(Screenshot grounding data)
______________________________

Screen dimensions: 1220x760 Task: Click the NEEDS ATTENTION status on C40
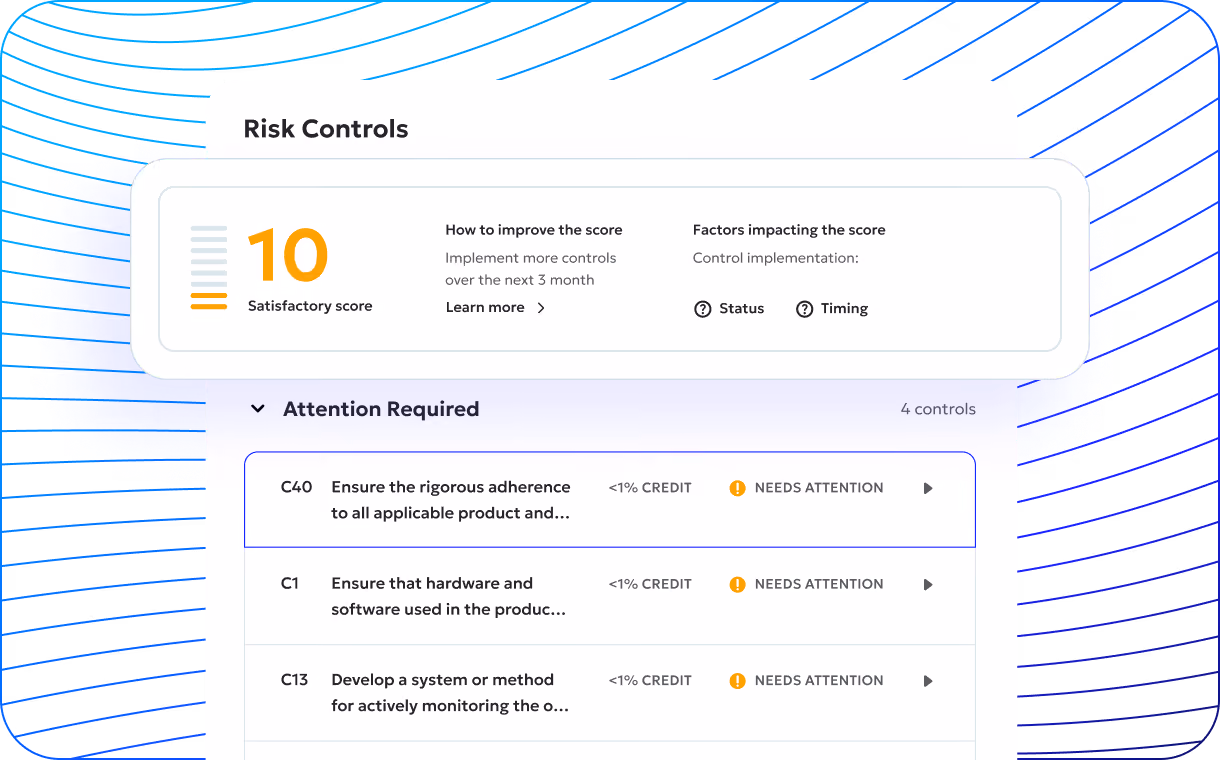[x=819, y=488]
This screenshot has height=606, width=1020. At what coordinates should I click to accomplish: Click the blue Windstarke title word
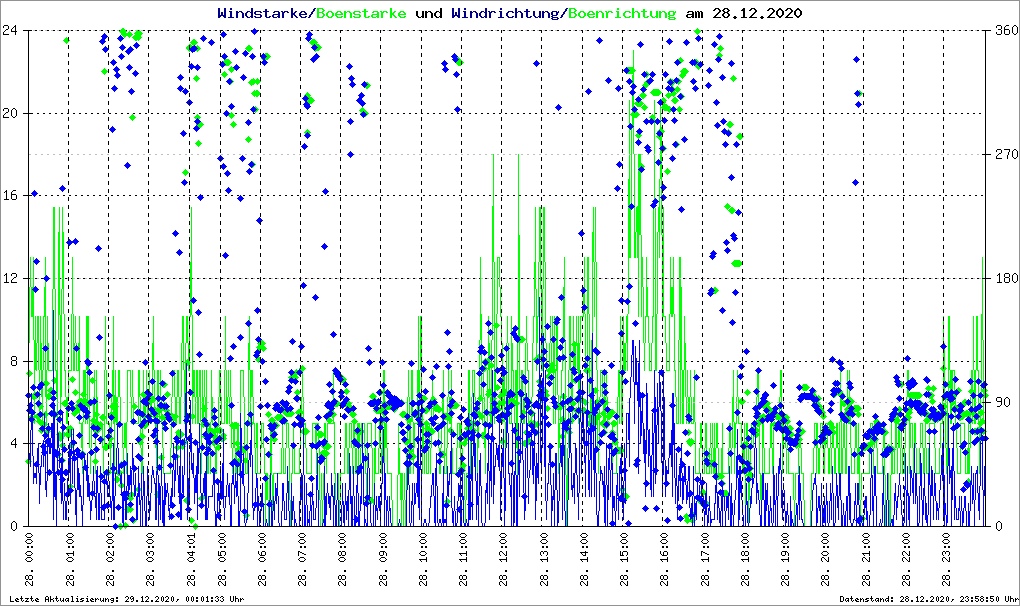coord(264,13)
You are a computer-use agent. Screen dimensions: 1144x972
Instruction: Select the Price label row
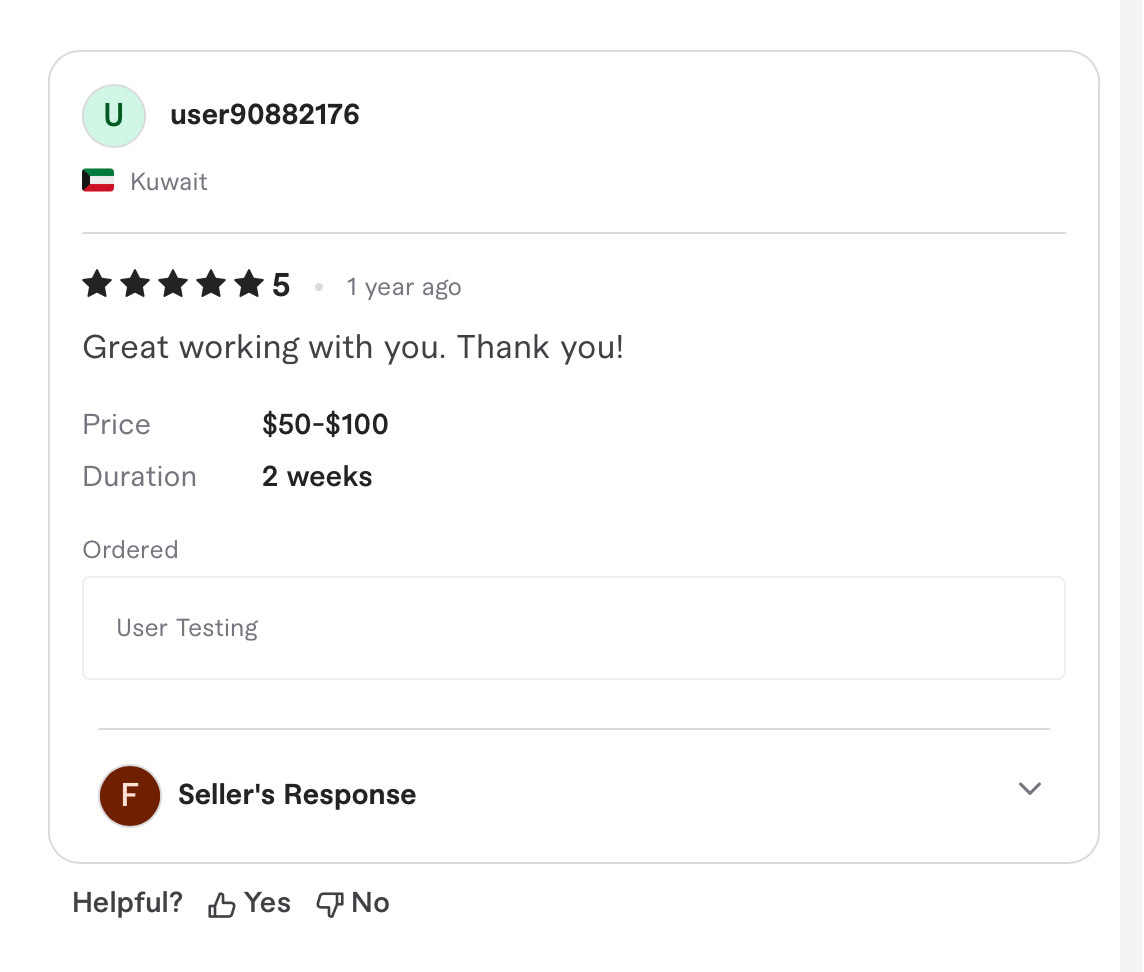coord(116,424)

______________________________

Start with the line that holds "You are a computer-use" and retype each line through the last one in the data, exactly and without pictures.

You are a computer-use agent. Screen dimensions: 1144x972
Instruction: Select the Price label row
coord(116,424)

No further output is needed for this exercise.